§ **Trecho do texto**
# # # #

A Comissão de Servidores Públicos da Assembleia Legislativa do Estado do Rio de Janeiro, reuniu-se no último dia 25, para discutir os impactos da violência nas escolas e buscar estratégias de cuidados para a comunidade escolar. De acordo com dados apresentados na reunião, pelo Fundo das Nações Unidas para a Infância (Unicef), cerca de 55% dos alunos do Estado estudam em áreas dominadas por grupos armados. Com base na discussão, o colegiado anunciou a criação de um grupo de trabalho responsável por elaborar um relatório com análises sobre o tema e propor alterações na legislação, visando a estabelecer diretrizes para enfrentar e coibir o impacto da violência nas escolas.

# # # #

§ **Tarefa**
Devolva integralmente o trecho sobre a violência nas escolas, sem alterar nada. A listagem abaixo não é necessária.

§ **Informações exibidas**
# # # #

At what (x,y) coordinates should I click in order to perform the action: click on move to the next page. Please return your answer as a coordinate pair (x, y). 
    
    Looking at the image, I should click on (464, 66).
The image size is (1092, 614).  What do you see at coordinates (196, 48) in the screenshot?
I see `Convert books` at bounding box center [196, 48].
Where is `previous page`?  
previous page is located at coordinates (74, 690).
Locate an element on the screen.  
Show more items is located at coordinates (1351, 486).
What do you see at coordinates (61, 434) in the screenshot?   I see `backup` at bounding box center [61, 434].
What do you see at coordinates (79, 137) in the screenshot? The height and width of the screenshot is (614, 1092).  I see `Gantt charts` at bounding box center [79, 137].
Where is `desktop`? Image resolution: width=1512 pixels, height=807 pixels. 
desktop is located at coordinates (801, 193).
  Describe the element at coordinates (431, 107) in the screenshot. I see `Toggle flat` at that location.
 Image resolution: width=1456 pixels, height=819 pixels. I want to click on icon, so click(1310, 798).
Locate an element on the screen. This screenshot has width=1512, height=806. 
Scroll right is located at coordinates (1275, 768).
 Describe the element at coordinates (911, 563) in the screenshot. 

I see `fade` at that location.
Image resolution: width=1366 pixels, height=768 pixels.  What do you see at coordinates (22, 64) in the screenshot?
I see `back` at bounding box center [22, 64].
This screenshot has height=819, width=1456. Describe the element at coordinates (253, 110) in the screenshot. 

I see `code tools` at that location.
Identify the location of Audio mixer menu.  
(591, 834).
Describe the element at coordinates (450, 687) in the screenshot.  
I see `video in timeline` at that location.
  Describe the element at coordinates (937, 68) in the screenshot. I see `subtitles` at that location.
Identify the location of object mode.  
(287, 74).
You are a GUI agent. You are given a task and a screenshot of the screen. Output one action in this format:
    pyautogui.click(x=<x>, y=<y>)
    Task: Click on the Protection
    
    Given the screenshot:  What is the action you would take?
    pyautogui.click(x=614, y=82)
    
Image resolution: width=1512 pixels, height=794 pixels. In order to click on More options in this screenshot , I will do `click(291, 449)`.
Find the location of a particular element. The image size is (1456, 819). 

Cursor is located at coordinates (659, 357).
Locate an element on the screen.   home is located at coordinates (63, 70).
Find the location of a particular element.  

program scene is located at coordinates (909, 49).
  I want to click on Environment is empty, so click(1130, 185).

# # # #

§ **Resultado**
A Comissão de Servidores Públicos da Assembleia Legislativa do Estado do Rio de Janeiro, reuniu-se no último dia 25, para discutir os impactos da violência nas escolas e buscar estratégias de cuidados para a comunidade escolar. De acordo com dados apresentados na reunião, pelo Fundo das Nações Unidas para a Infância (Unicef), cerca de 55% dos alunos do Estado estudam em áreas dominadas por grupos armados. Com base na discussão, o colegiado anunciou a criação de um grupo de trabalho responsável por elaborar um relatório com análises sobre o tema e propor alterações na legislação, visando a estabelecer diretrizes para enfrentar e coibir o impacto da violência nas escolas.